Dieses Risiko lässt sich zum Glück sehr leicht verhindern, indem Sie den Downloads-Ordner immer bis auf den aktuellen Download leeren. Sie können die Installationsdateien auch vor dem Ausführen auf den Desktop verschieben, um zu verhindern, dass schädliche DLLs im Downloads-Ordner geladen werden.
Was können Entwickler tun?
Software-Entwickler kämpfen bei der Abwehr von DLL-Sideloading-Angriffen an vorderster Front. Sie können der Gefahr mit folgenden Maßnahmen vorbeugen:
Den vollständigen Pfad zur DLL angeben: Beim Laden einer DLL können Entwickler, anstatt nur den DLL-Namen anzugeben, den vollständigen Pfad zu der Datei vorgeben. Auf diese Weise wird sichergestellt, dass die richtige DLL geladen wird und das System nicht erst danach sucht und möglicherweise eine schädliche DLL lädt.
Absolute Pfade verwenden: Beim Festlegen des Speicherorts einer DLL sollten Entwickler statt relativen besser absolute Pfade verwenden. Relative Pfade lassen sich von Angreifern manipulieren, um die Anwendung dazu zu bringen, eine schädliche DLL aus einem anderen Verzeichnis zu laden.

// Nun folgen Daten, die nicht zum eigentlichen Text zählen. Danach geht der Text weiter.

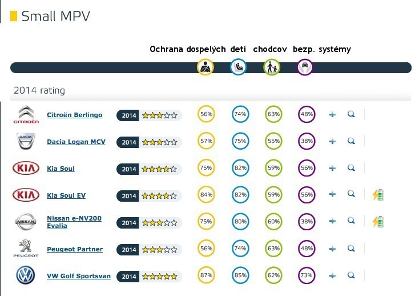Click the 2014 star rating badge for Kia Soul EV
This screenshot has height=296, width=415.
pyautogui.click(x=149, y=195)
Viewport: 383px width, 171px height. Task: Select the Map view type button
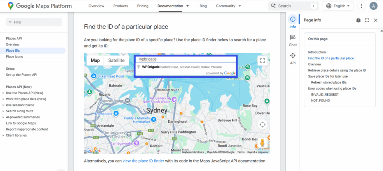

DLL-Signaturprüfung implementieren: Entwickler können ihre DLLs mit einer digitalen Signatur versehen und diese vor dem Laden der Datei verifizieren. Das ist zwar nicht unfehlbar, aber eine weitere Schutzschicht, um die Legitimität der DLL zu überprüfen und sicherzustellen, dass nicht daran herumgepfuscht wurde.
Weitere Informationen dazu finden Sie auch in Microsofts empfohlenen Vorgehensweisen zum sicheren Laden von Bibliotheken.